Aralık 2006'da edebiyata olan katkılarından
dolayı İngiliz Şövalyelik Nişanı alan McCall Smith'e Haziran 2007'de
ise Edinburgh Hukuk Fakültesi tarafından Onur Ödülü verildi.
Amatör olarak fagot çalan yazar, The
Really Terrible Orchestra'nın (Gerçekten Berbat Orkestrası)
kurucusudur. Botswana'daki ilk opera salonu olanı Bir Numaralı Kadınlar
Opera Salonu'nun açılmasına da katkıda bulundu. 2006 yayınlanan Britanya'nın
sağlık politikaları ile ilgili The Future of NHS kitabının da
yazarları arasındadır. McCall Smith'in eserlerindeki seri formatı
akla Charles Dickens ve Armisted Maupin gibi on dokuzuncu
yüzyıl yazarlarının kullandığı formatı getirir.

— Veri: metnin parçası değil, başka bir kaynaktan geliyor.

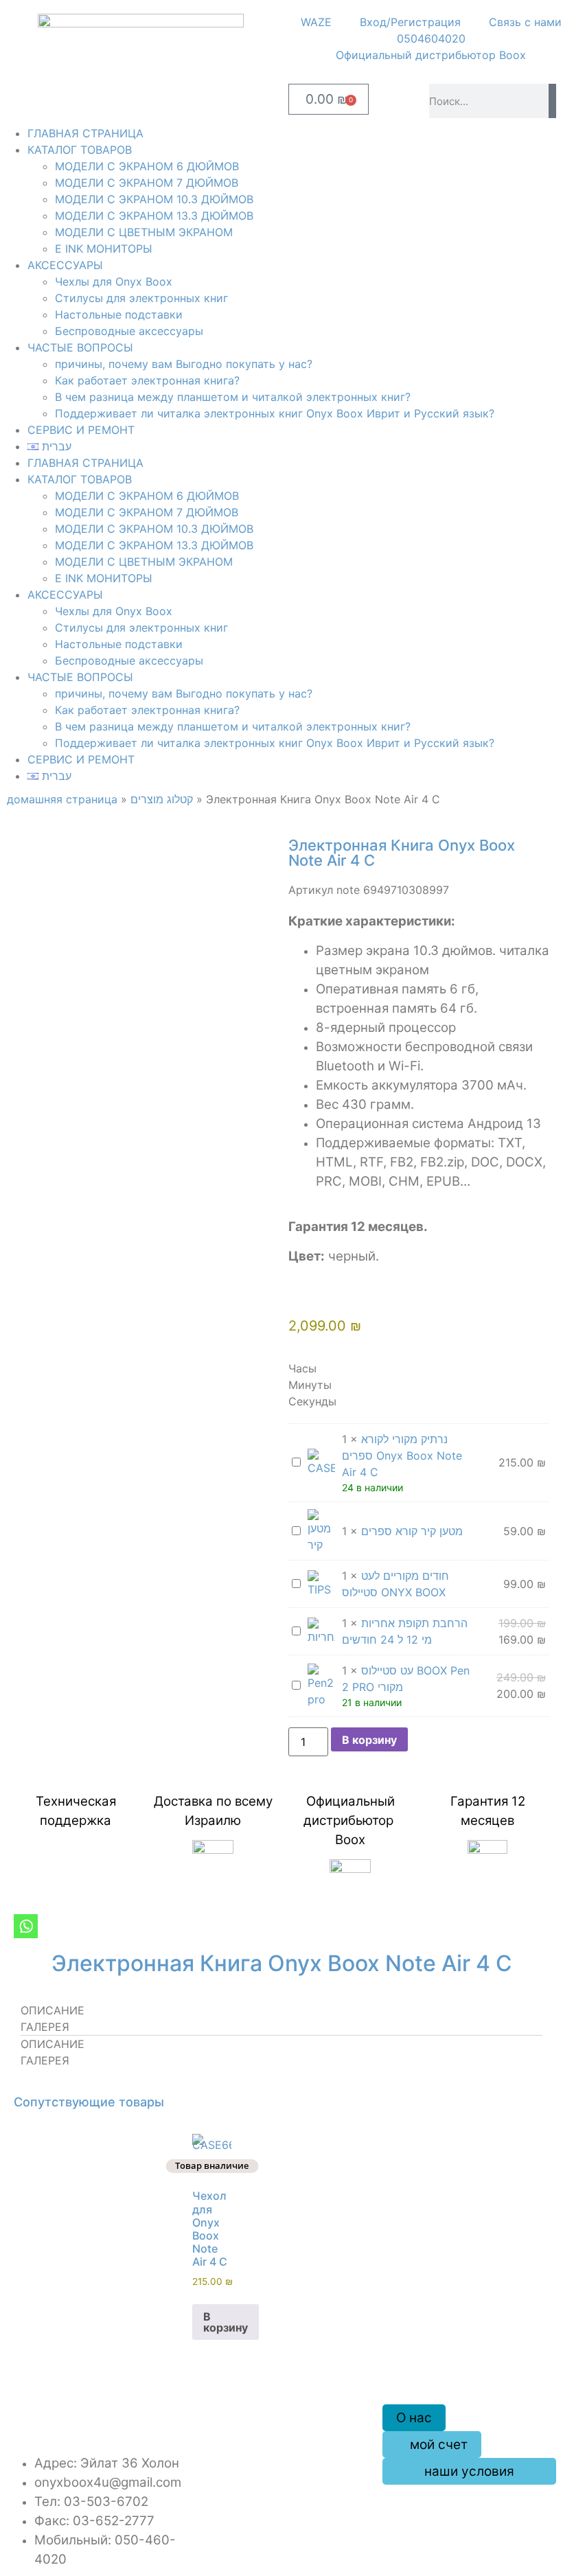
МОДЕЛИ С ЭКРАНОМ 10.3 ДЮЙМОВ (154, 199)
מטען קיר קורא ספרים (412, 1531)
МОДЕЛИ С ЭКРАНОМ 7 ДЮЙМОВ (146, 182)
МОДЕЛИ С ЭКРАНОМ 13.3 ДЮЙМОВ (154, 215)
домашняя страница (62, 799)
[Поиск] (552, 101)
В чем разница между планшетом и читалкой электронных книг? (233, 397)
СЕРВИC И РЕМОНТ (81, 430)
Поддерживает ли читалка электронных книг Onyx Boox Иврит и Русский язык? (274, 413)
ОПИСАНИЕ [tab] (52, 2010)
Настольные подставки (119, 314)
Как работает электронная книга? (147, 380)
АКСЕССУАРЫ (65, 265)
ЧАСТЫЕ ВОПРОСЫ (80, 347)
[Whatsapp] (26, 1926)
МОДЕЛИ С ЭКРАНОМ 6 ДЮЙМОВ (147, 166)
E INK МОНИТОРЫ (103, 248)
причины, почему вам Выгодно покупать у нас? (183, 364)
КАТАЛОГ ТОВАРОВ (79, 150)
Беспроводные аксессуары (129, 331)
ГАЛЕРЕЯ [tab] (45, 2027)
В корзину (369, 1740)
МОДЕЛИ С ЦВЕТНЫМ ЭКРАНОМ (144, 232)
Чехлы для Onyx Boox (113, 281)
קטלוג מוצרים (161, 799)
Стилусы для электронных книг (141, 298)
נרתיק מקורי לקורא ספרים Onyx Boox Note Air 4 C (402, 1455)
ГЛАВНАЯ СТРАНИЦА (85, 133)
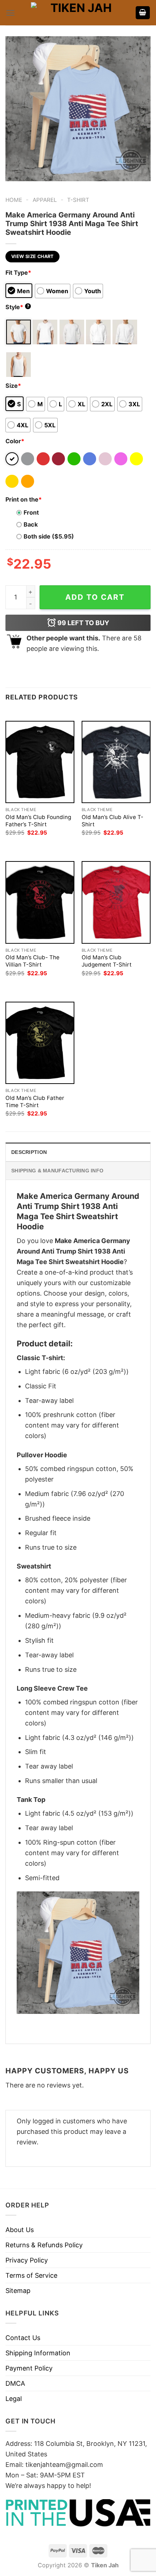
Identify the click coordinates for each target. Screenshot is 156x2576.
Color (14, 441)
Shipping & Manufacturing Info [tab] (57, 1170)
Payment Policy (29, 2368)
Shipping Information (37, 2353)
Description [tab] (29, 1152)
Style (17, 307)
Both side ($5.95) (49, 536)
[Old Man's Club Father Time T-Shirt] (40, 1042)
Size (13, 385)
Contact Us (22, 2338)
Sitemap (17, 2290)
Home (13, 199)
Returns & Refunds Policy (44, 2245)
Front (31, 512)
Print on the (23, 499)
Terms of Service (31, 2275)
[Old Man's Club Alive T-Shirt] (116, 762)
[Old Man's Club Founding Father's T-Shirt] (40, 762)
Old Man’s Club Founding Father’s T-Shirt (38, 821)
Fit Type (18, 272)
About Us (19, 2230)
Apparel (45, 199)
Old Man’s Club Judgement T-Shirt (107, 961)
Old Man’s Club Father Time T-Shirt (34, 1101)
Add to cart (95, 597)
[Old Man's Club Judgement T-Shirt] (116, 902)
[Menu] (10, 12)
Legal (13, 2398)
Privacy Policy (26, 2260)
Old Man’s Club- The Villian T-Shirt (32, 961)
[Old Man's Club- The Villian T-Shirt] (40, 902)
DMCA (15, 2383)
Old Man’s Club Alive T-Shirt (112, 821)
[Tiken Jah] (78, 12)
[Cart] (143, 13)
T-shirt (78, 199)
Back (31, 524)
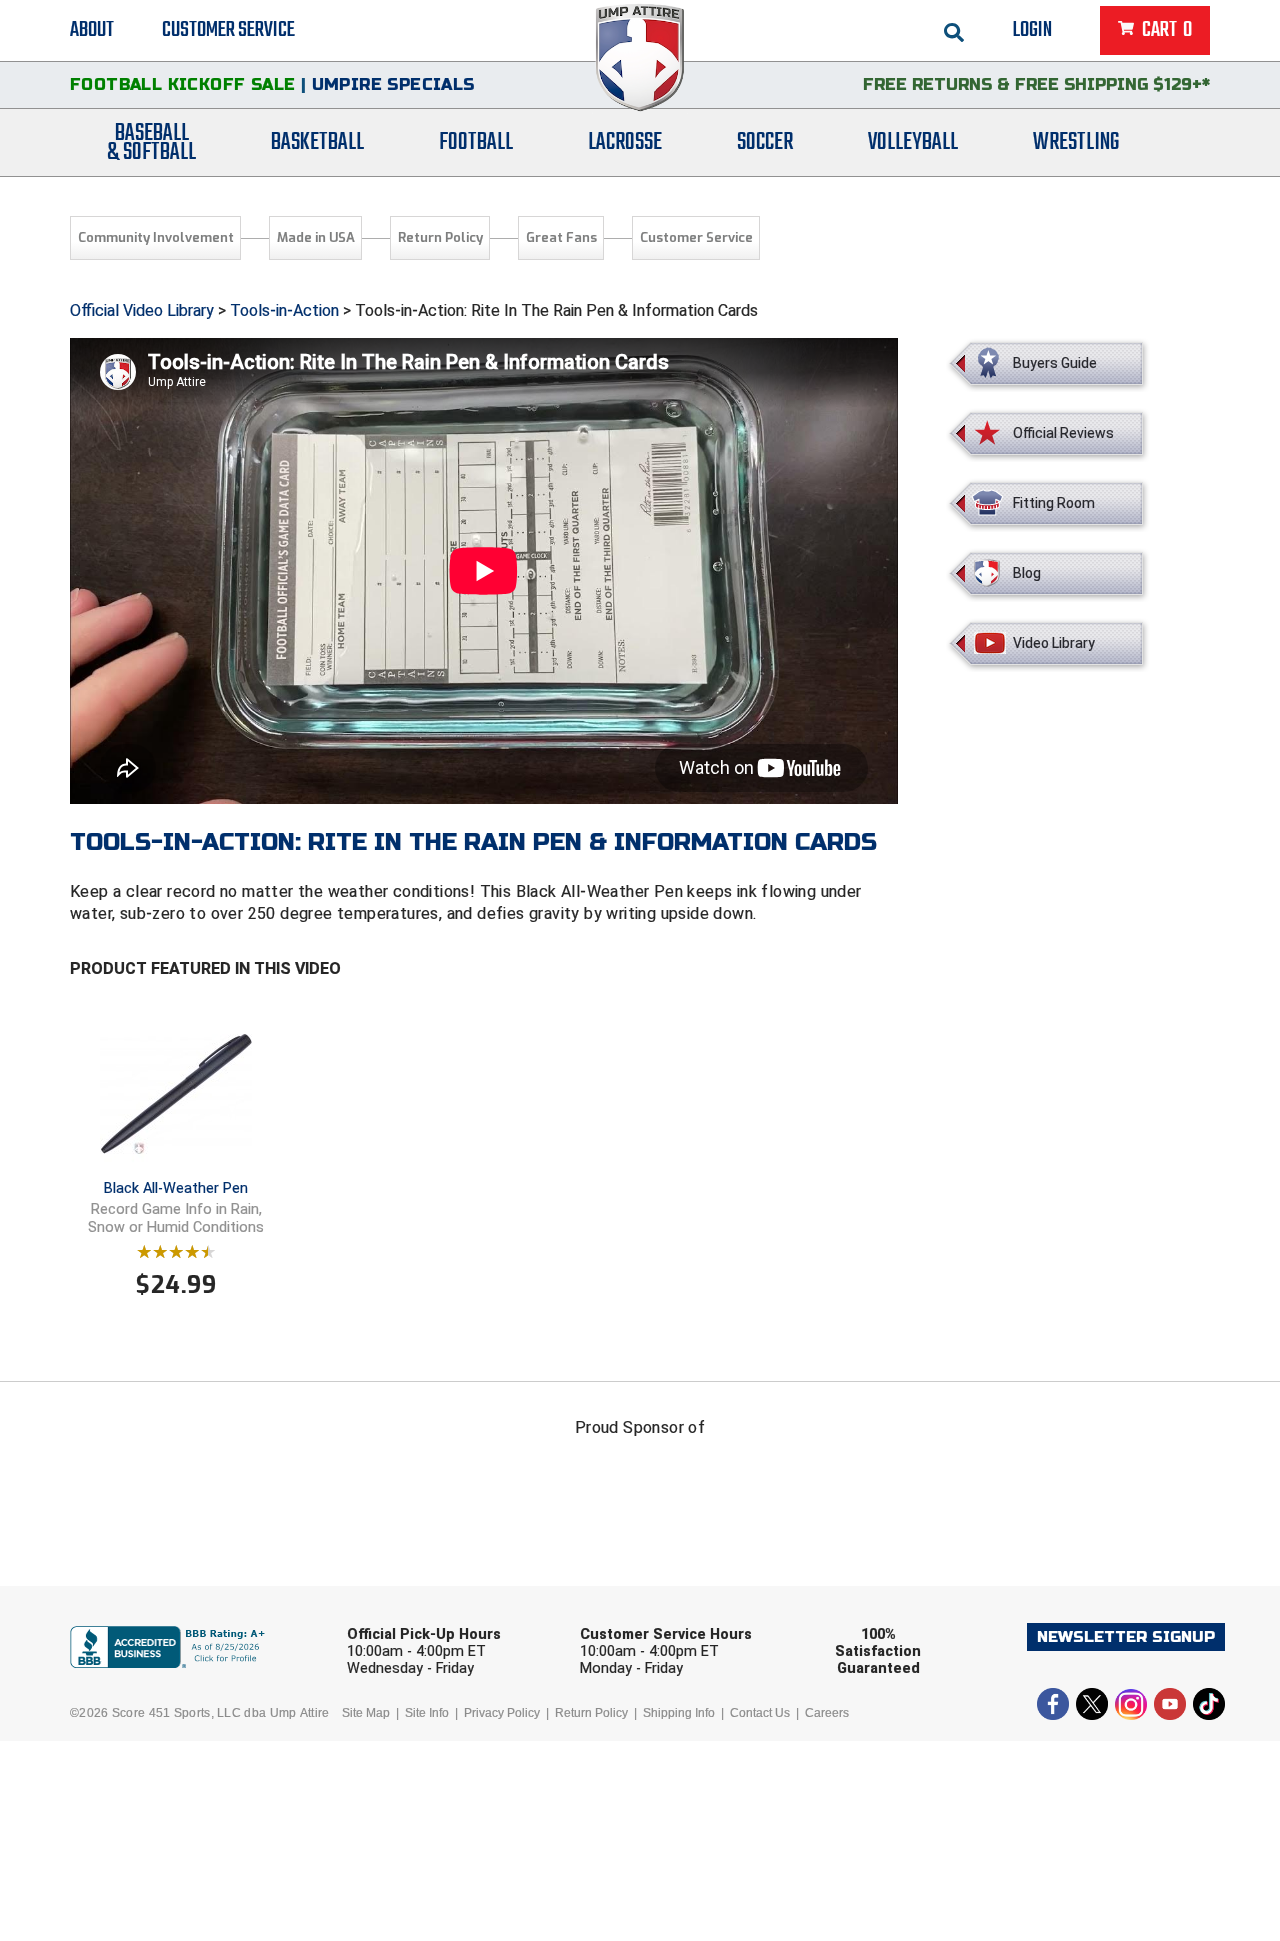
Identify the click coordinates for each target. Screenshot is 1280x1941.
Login (1032, 30)
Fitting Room (1054, 503)
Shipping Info (679, 1713)
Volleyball (913, 142)
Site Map (366, 1713)
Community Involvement (156, 237)
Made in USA (316, 237)
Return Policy (440, 237)
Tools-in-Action (284, 310)
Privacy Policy (502, 1713)
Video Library (1054, 643)
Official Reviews (1063, 433)
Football (476, 142)
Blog (1027, 573)
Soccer (765, 142)
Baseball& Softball (151, 143)
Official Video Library (142, 310)
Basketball (317, 142)
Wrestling (1076, 142)
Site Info (427, 1713)
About (92, 30)
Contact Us (760, 1713)
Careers (827, 1713)
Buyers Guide (1055, 363)
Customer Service (228, 30)
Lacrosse (625, 142)
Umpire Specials (393, 84)
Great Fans (561, 237)
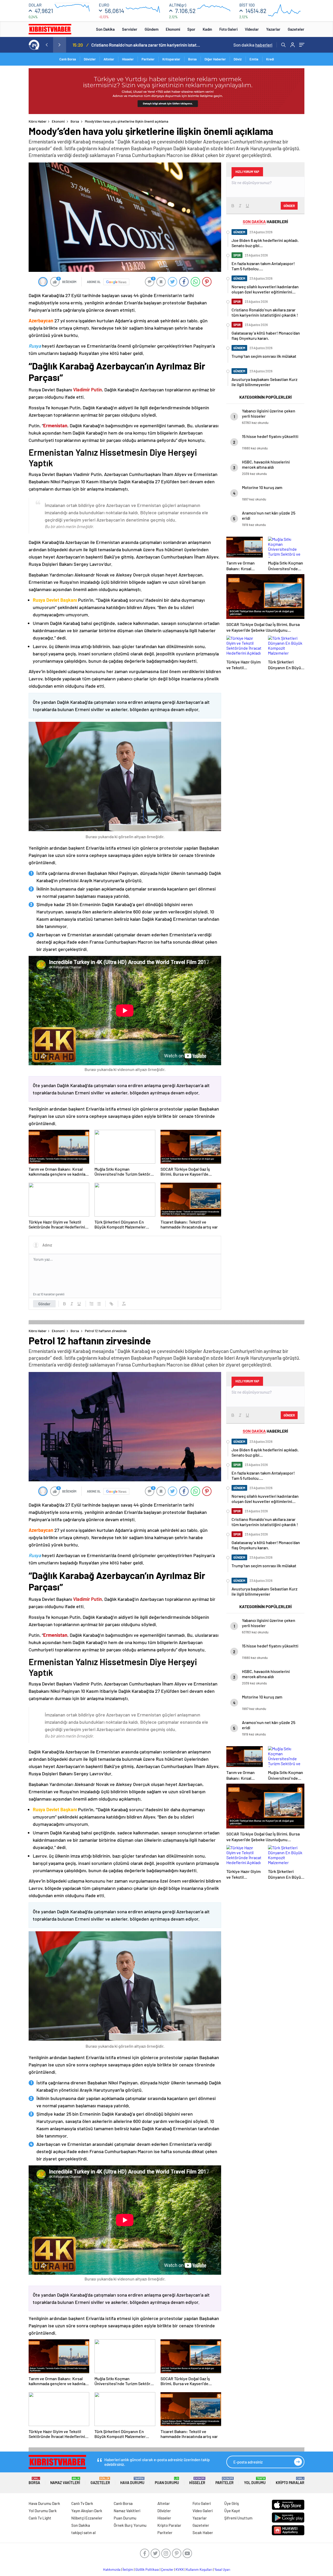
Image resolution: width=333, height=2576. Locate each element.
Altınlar (109, 59)
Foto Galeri (228, 29)
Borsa (192, 59)
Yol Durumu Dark (43, 2510)
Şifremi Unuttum (238, 2518)
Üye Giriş (231, 2503)
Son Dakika (105, 29)
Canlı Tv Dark (82, 2503)
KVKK (180, 2569)
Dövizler (90, 59)
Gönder (44, 1303)
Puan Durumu (167, 2481)
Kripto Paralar (290, 2481)
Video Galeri (203, 2510)
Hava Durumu (132, 2481)
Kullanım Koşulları (199, 2569)
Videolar (252, 29)
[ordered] (91, 1304)
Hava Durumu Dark (44, 2503)
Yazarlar (273, 29)
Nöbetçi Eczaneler (87, 2518)
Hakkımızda (111, 2569)
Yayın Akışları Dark (86, 2510)
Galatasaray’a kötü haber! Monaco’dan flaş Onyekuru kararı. (145, 44)
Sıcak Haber (203, 2532)
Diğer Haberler (215, 59)
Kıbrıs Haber (38, 121)
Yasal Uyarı (222, 2569)
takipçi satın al (83, 2532)
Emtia (253, 59)
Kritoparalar (171, 59)
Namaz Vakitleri (65, 2481)
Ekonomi (173, 29)
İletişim (128, 2569)
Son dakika (252, 44)
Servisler (129, 29)
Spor (191, 29)
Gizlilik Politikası (147, 2569)
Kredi (270, 59)
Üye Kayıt (232, 2510)
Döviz (238, 59)
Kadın (207, 29)
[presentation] (46, 45)
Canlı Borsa (67, 59)
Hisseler (128, 59)
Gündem (151, 29)
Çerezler (167, 2569)
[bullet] (99, 1304)
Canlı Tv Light (40, 2518)
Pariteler (148, 59)
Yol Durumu (255, 2481)
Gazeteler (296, 29)
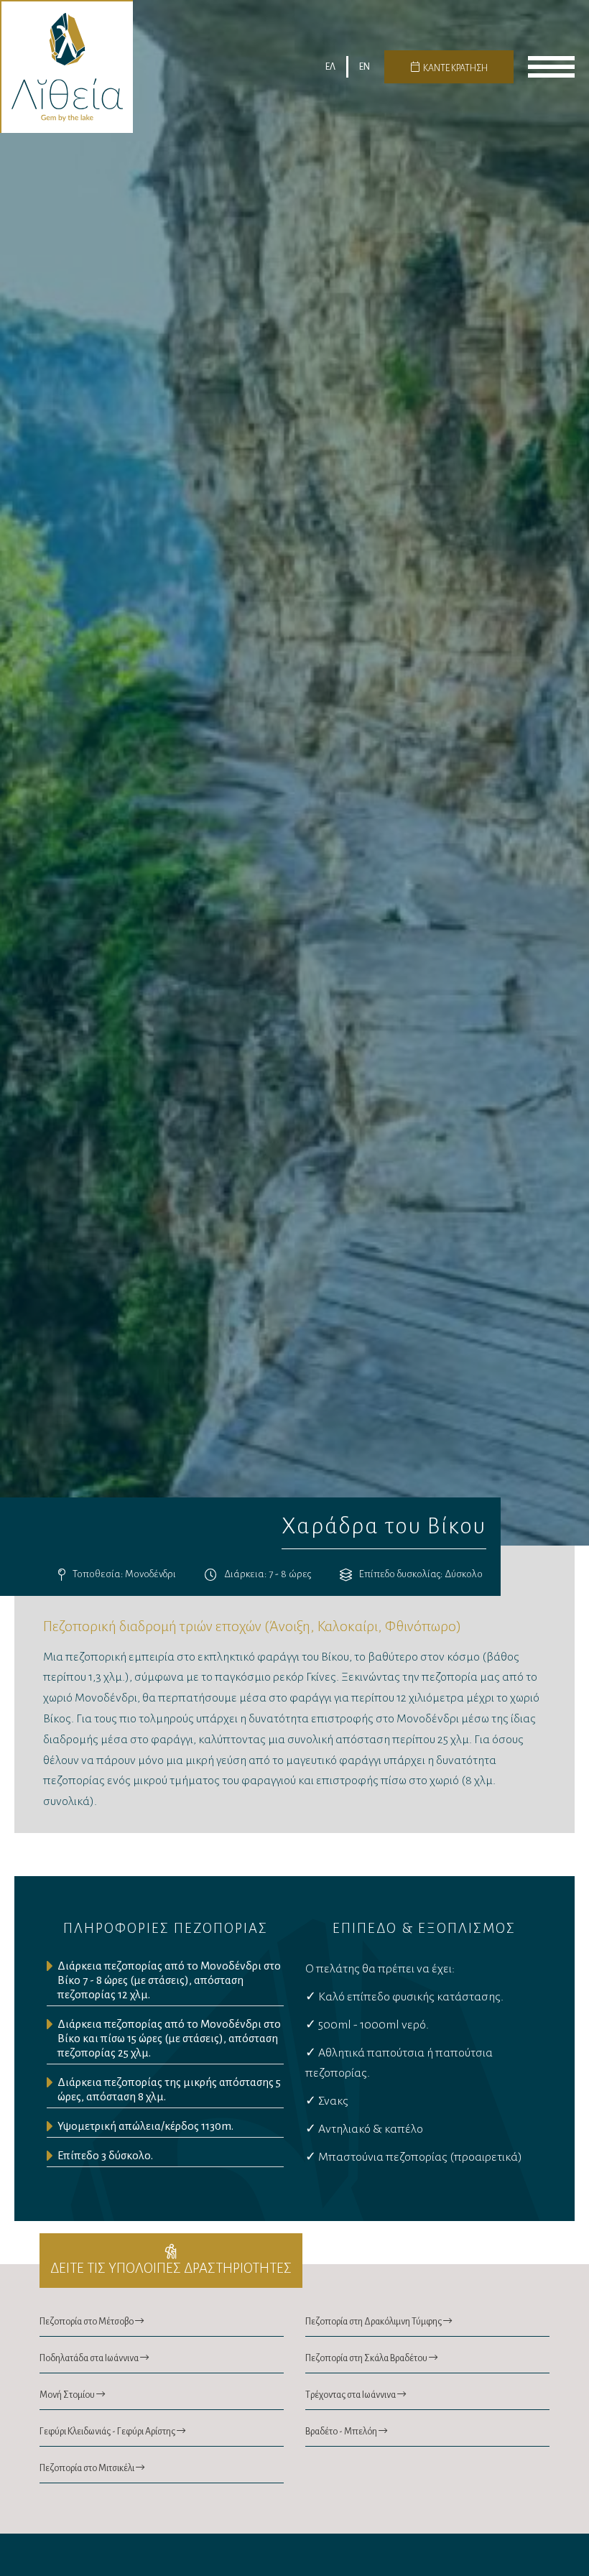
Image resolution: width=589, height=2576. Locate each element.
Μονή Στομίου (68, 2395)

Edinburgh,Öğle yemeklerine katılan,konserlere,resim
sergilerine giden ve dikkat çekmeden hayır işlerine koşan kibarlık kumkuması
hanımların merkezi. Omletlerine kattıkları chanterelle mantarları sayesinde
yirmi birinci yüzyıla attıklarına inanan hanımların İsabel Dalhouse gibi
hanımların.
Ama Edinburgh'un Georgian dönemine ait düzgün
cephelerinin ardındaki ahlaki pusula açgözlülük, sahtekarlık, şehvet ve öldürücü
arzularla dönen bir fırıldağı andırıyor, İsabel bunun farkında,işin aslı İsabel
bundan zevk alıyor. Başarılı bir felsefeci ve uygulamayı Törebilim Dergisi'nin
editörü olarak iyi ile kötüyü birbirinden rahatlıkla ayırt edebiliyor.
KİTABIN ANALİZİ & YORUMUM
Mart sonu ılık bir gecede İzlandalı bir müzik gurubu
konser vermek üzere Edinburgh’a gelir. Konseri izlemeye roman kahramanımız
Isabel’de gider. Isabel, Uygulamalı Törebilim adlı felsefe dergisinin
editörlüğünü yapmaktadır. Isabel’in Cat adında
genç bir yeğeni vardır. Cat Bruntsfield’de bir mezeci dükkanı
işletmektedir. Isabel’e ev işlerinde Grace adında her konuda bilgisi olan bir
hizmetkâr her gün düzenli olarak temizliğe gelir. O gün tiaytro salonunda
istenmeyen korkunç bir olay olur. Genç bir bey
ikinci kat balkondan aşağıya düşer. Tam düşme anında bir an Isabel,
gençle göz göze gelir. Genç düşer düşmez feci şekilde can verir. Kahramanımız
bu olayı bir türlü zihninden silemez.
Olaydan kısa bir süre sonra Marc Manus adında genç bir gazeteci Isabel’in
evine gelir ve kendisinden düşen gençle ilgili gördüklerini anlatmasını ister.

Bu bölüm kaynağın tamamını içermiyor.